In this century with the expectation of ‘instant everything’ and ‘women can do it!’ there is also not the sense of acceptance and resignation of life’s realities as in other times.

“It seems to me that women do not exactly go looking for sympathy, more a recognition that a loss from Miscarriage is felt as keenly as any other.”

Pro-creation is a primal basic function inherent in all human beings. It is normal to have strong feelings about sex, pregnancy and birth. Innate mothering instincts can sometimes be very strong, beyond reason and control. It is a natural part of living and no shame or embarrassment should be attached to how we feel after the loss of a baby at whatever stage of their development. (Dr. Diana Bianchi – re white blood cells from any pregnancy left in a mother’s body.) As women (certainly in New Zealand) now have their children later, average age 30 years, and their genetic signals intensify, they become aware of their biological clock ticking (DEL), so their reaction to loss can be stronger.

Taking time to grieve

Women are born with about 2 million eggs although only about 400 of these will be released in our lifetime. Something many women are not aware of is that, the perfection of these eggs decreases with a woman’s age beginning at approximately 27. From 35 years on, the rate of decline accelerates. This leads to a higher rate of pregnancy loss and can also create problems even if the baby is carried to full term. Women can feel pressured (by themselves or others) to try again quickly, often not taking the time to allow the grief from their miscarriage to pass (3 to 6 months is a guideline). This can have consequences such as partnership stress and/or post-natal depression later following a successful pregnancy.

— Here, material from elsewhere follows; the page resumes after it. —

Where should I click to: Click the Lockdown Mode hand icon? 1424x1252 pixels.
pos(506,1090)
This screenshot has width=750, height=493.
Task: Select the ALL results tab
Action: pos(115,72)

Women are always looking for answers to ‘why’. Although there are reasons, they do not usually find out what they are. So miscarriage grief is not so much about finding the answer they yearn for, as learning how to live without one.

“I kept trying to find something that would assure me that the relentless despair I was experiencing was anywhere close to being normal.”

“Look, I want to feel better but I’m never going to ‘get over’ my miscarriages. I know that someday, I’ll feel better and it won’t hurt so much but I’m never going to forget those babies I lost and I don’t want to.”